Where the entries below show "You are a computer-use", begin there and print that line and all following lines exactly, through the last, omitting pictures.

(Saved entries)

___

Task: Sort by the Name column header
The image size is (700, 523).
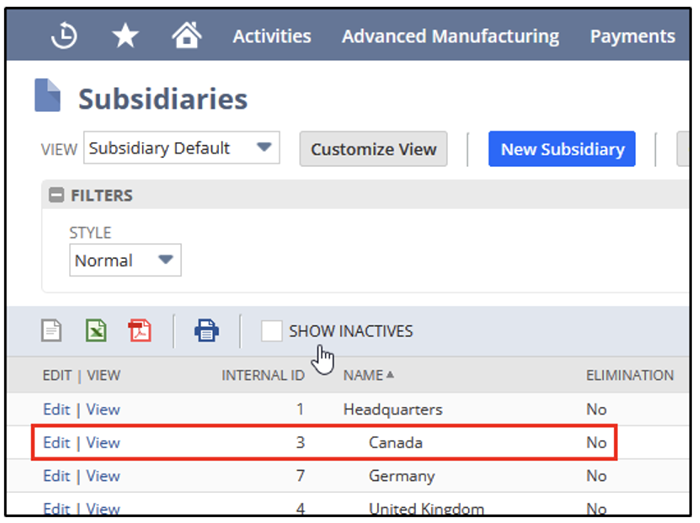Action: click(363, 375)
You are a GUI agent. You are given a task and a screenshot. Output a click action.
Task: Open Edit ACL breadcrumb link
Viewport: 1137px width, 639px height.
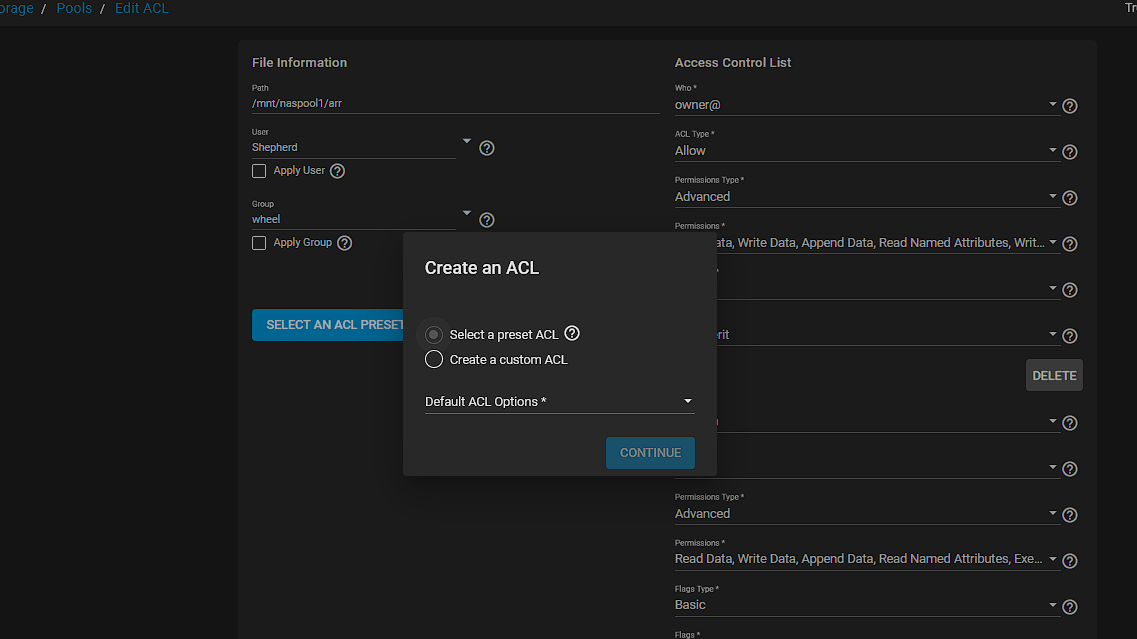142,8
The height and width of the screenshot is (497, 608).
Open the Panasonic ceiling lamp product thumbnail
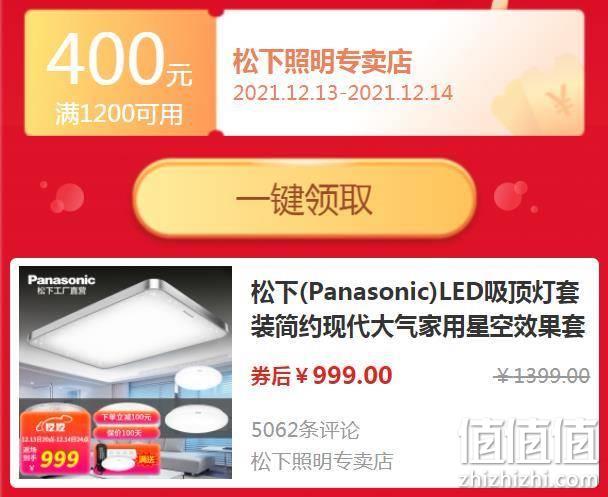[x=126, y=372]
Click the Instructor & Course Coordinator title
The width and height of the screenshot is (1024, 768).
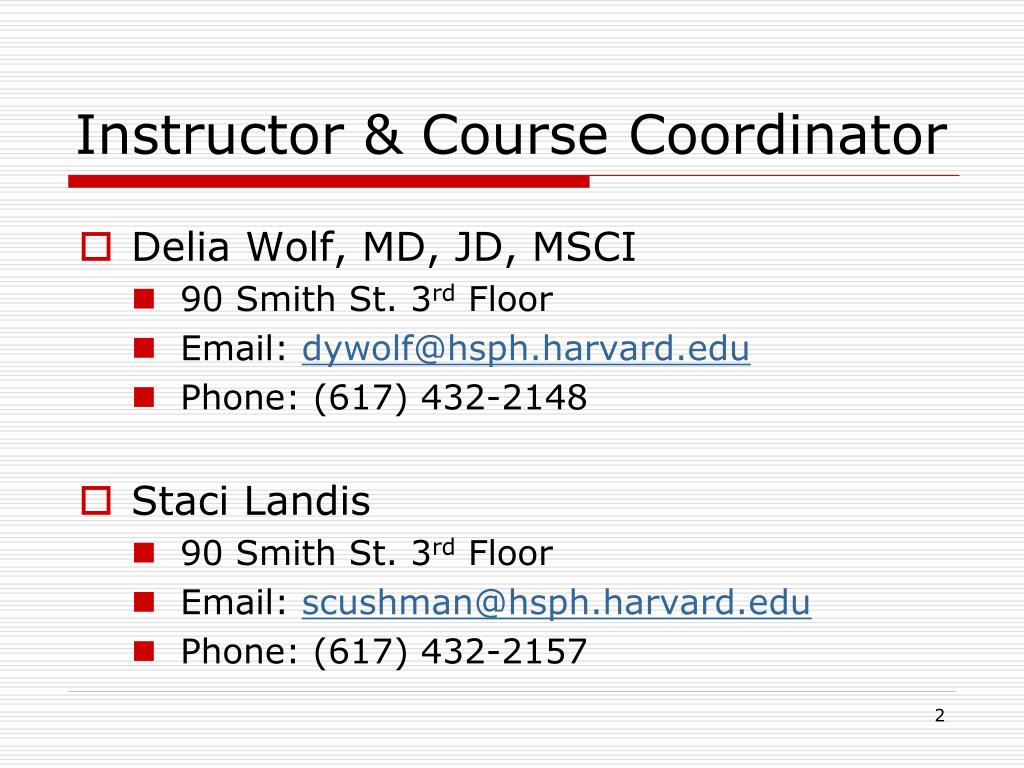coord(511,135)
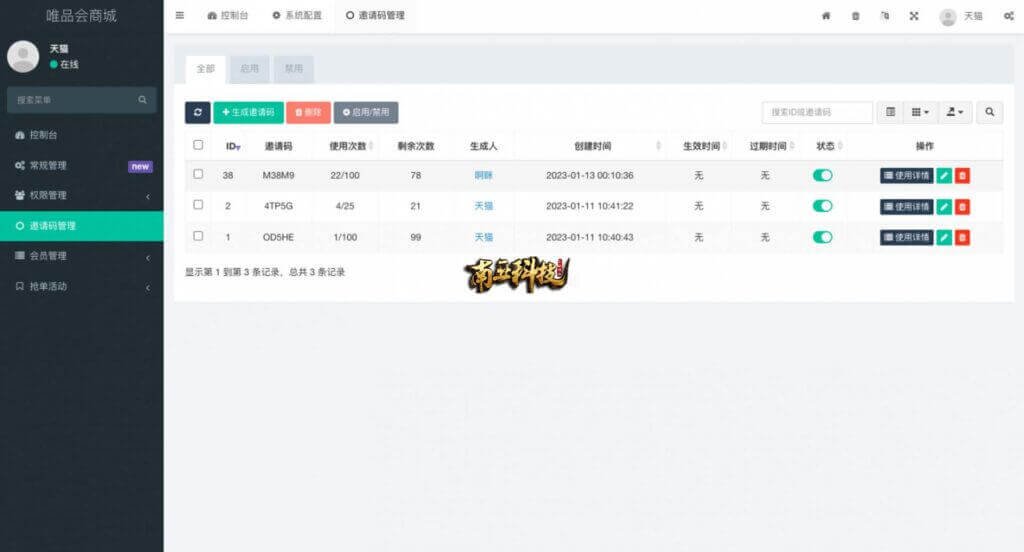Click the 搜索ID或邀请码 search field
This screenshot has height=552, width=1024.
816,113
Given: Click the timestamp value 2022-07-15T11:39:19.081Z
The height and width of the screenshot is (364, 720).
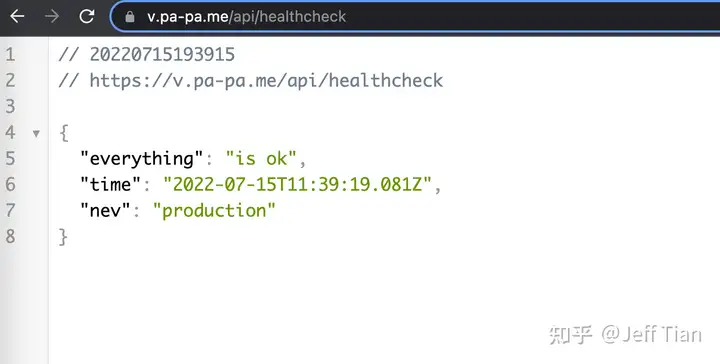Looking at the screenshot, I should (x=298, y=185).
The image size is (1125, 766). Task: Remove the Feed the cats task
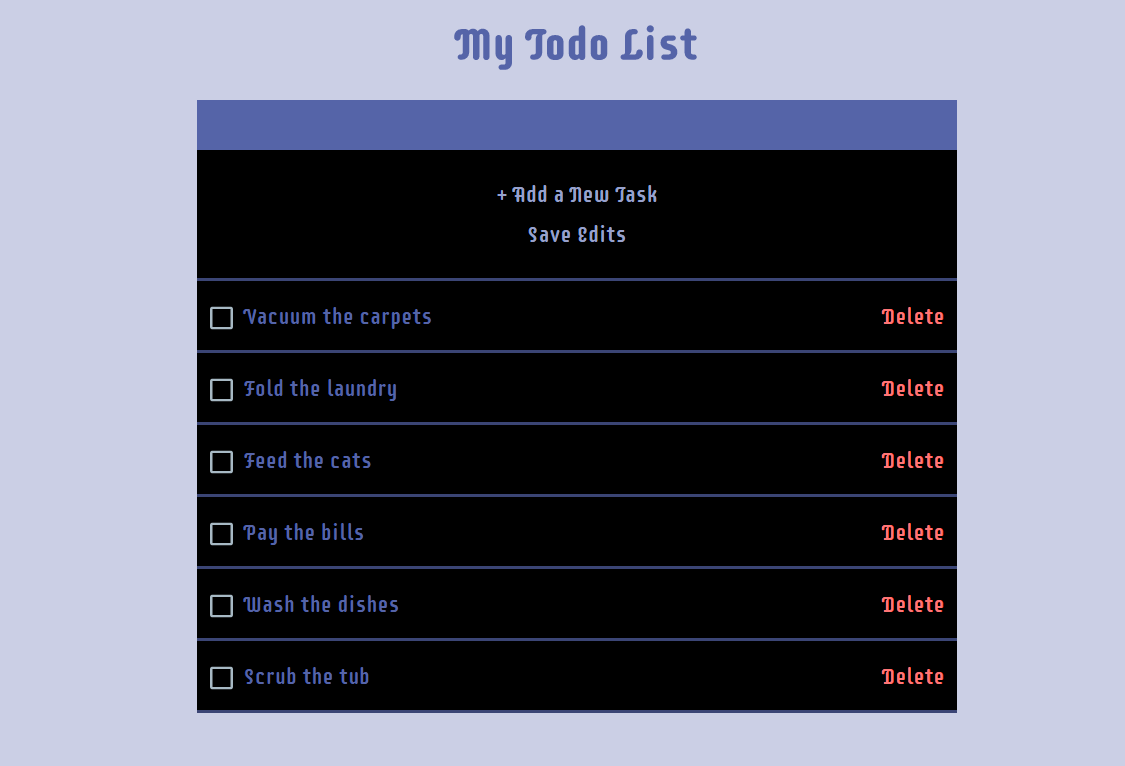click(x=912, y=461)
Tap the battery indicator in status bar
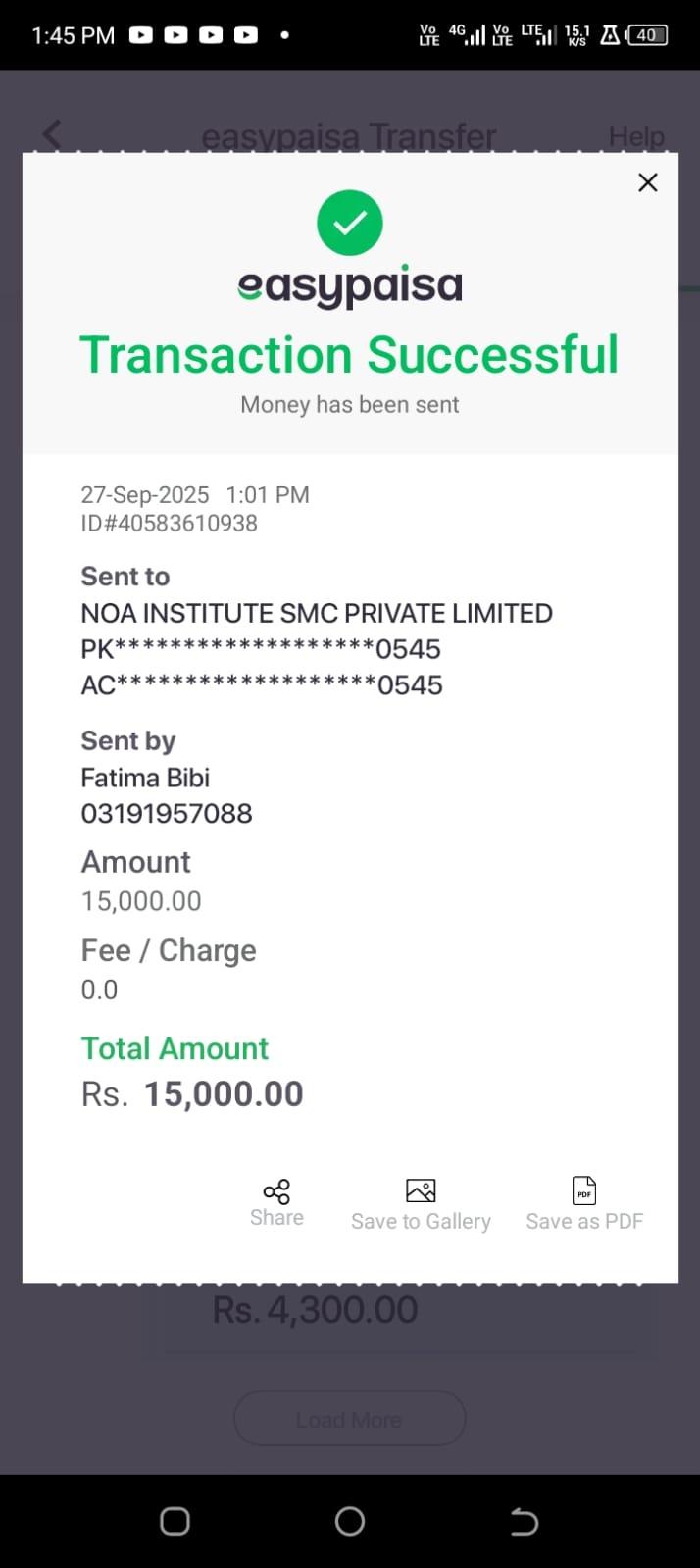700x1568 pixels. coord(647,35)
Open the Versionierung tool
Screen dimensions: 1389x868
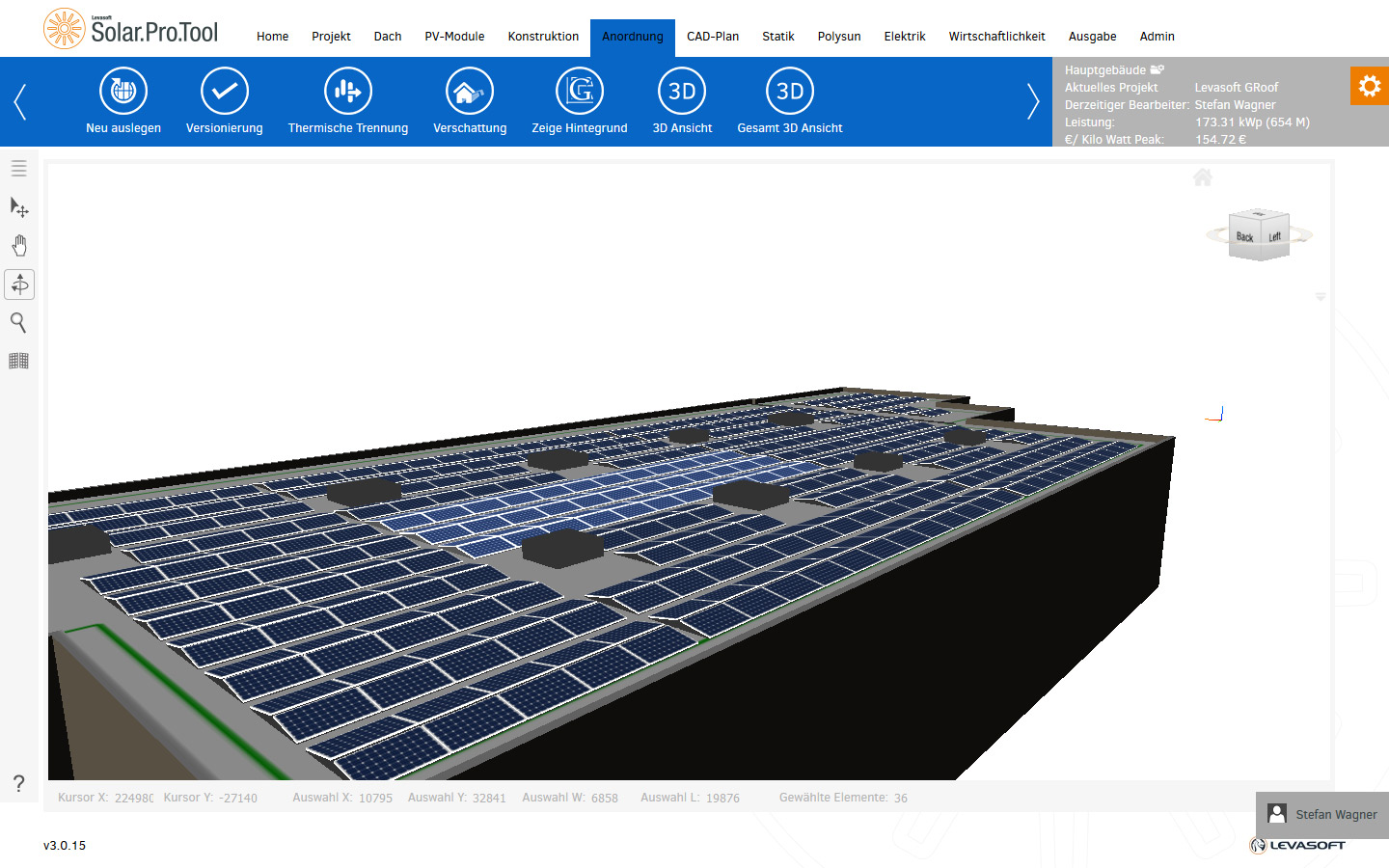point(225,91)
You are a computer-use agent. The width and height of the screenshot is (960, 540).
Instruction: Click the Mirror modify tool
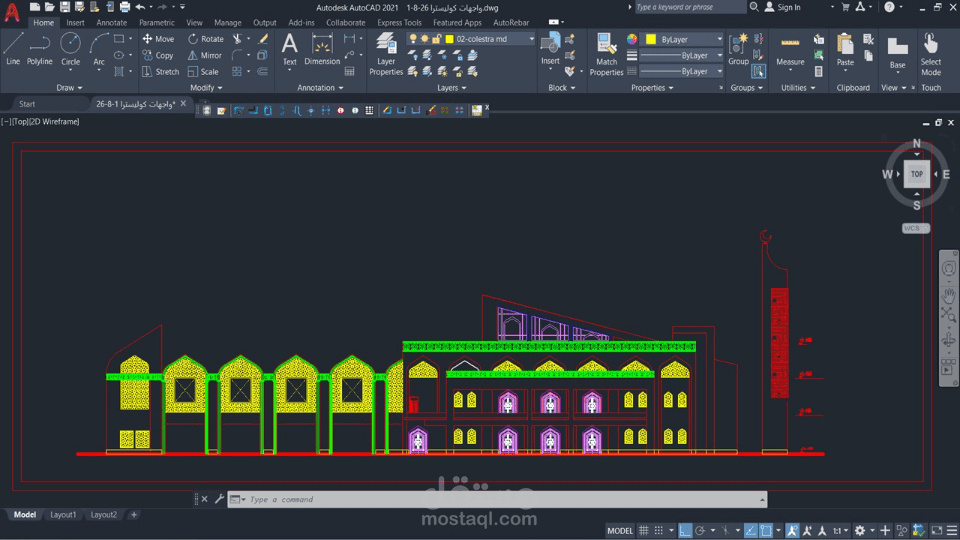coord(204,55)
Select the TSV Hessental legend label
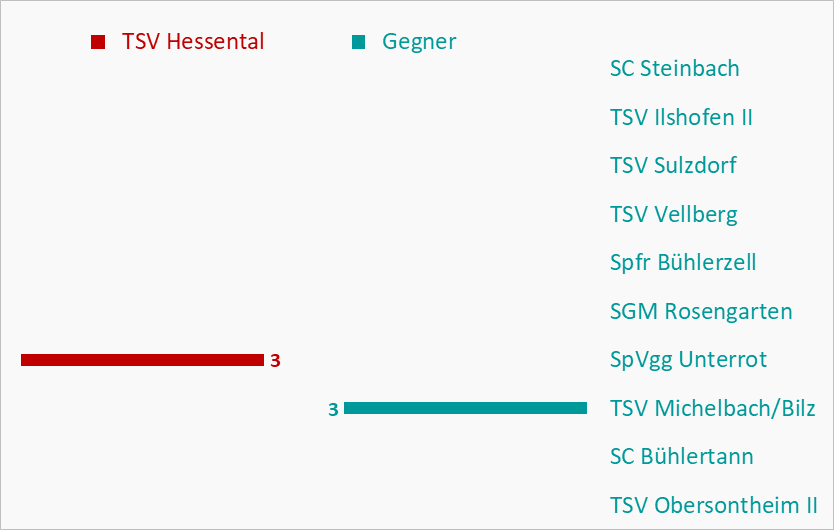The height and width of the screenshot is (530, 834). click(193, 42)
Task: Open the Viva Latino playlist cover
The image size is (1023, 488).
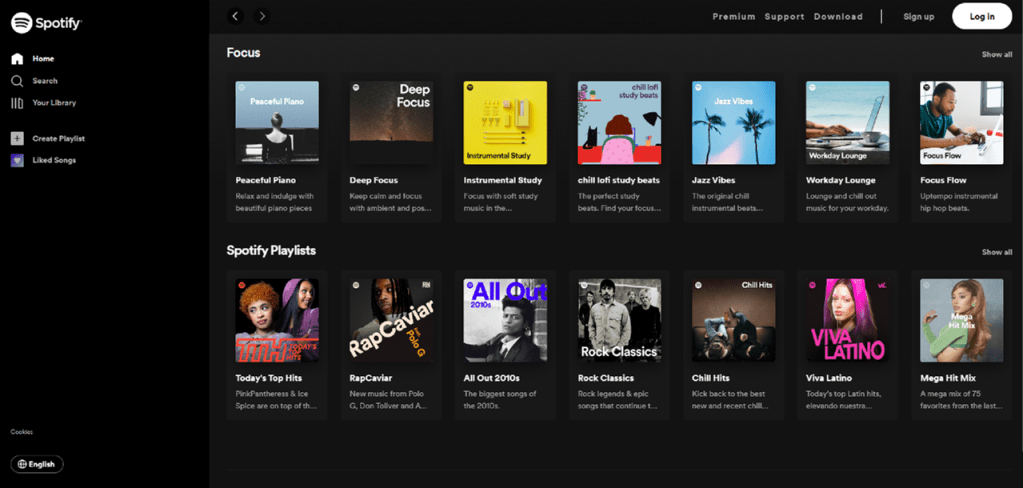Action: tap(847, 320)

___

**REPLY TO THE TASK:**
You are a computer-use agent. The width and height of the screenshot is (960, 540).
Instruction: Click the Mirror modify tool
coord(204,55)
Select the TSV Hessental legend label
The height and width of the screenshot is (530, 834). click(193, 42)
Task: Open the Viva Latino playlist cover
The image size is (1023, 488).
Action: tap(847, 320)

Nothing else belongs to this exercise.